Comment Text:
I'm a software engineer who works in Fintech. I work on applications that deal with climate risk and probability in the future, and my company works to create products that allow tradable hedges against climate risk events. We offer and sell these products on the Chicago Mercantile Exchange and elsewhere.
Through my job, I know how important it can be to quantify probabilities of events happening and to be able to ascribe a dollar value to them. In my free time, I've been trading on PredictIt for over 4 years. I've seen firsthand how PredictIt and other prediction markets react rapidly to breaking news related to elections. Unlike other sources of information, these markets give an objective, clearly quantified price movement to new information. I can use these the markets to stay informed on issues in a way thats more accurate than even polling. The ability to follow the odds of an election in real time is invaluable.

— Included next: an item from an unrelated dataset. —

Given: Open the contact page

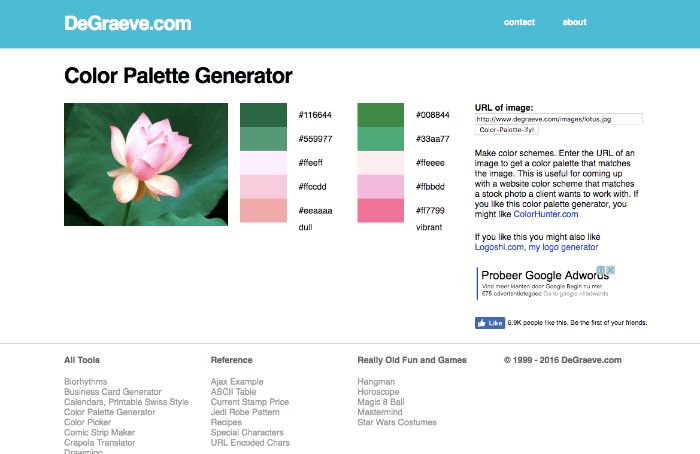Looking at the screenshot, I should pos(519,22).
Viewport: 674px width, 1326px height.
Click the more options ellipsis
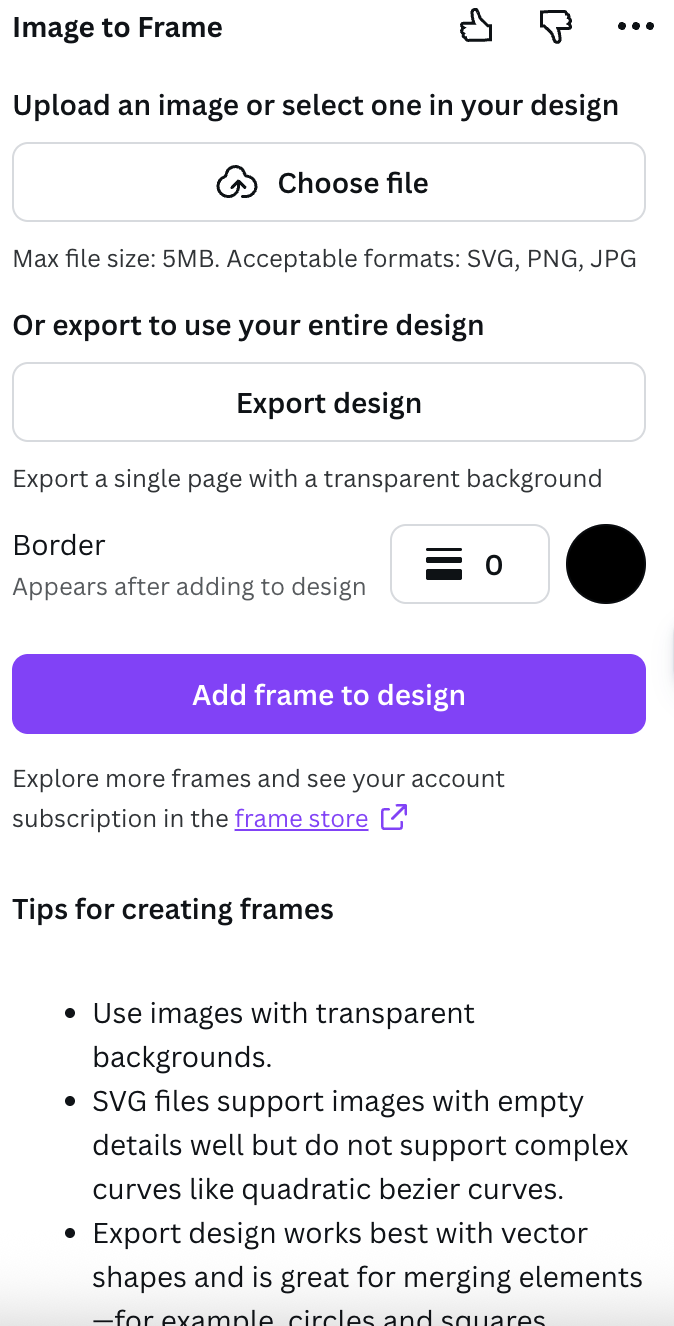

It is my understanding that the CFTC is proposing an amendment that would consider prediction markets (event futures markets) like PredictIt on election outcomes to be "gaming" and changes the regulatory regime under which event futures markets are regulated. I assure you, election futures markets are not a game of chance. This proposed rule would hurt a very valuable tool and technology that enables citizens to stay informed, not just the ones who trade. Removing access to prediction markets removes their ability to provide accurate up-to-date probabilities, and removes the ability for organizations affected by the outcomes to hedge against externalities. Please reconsider the proposed rule.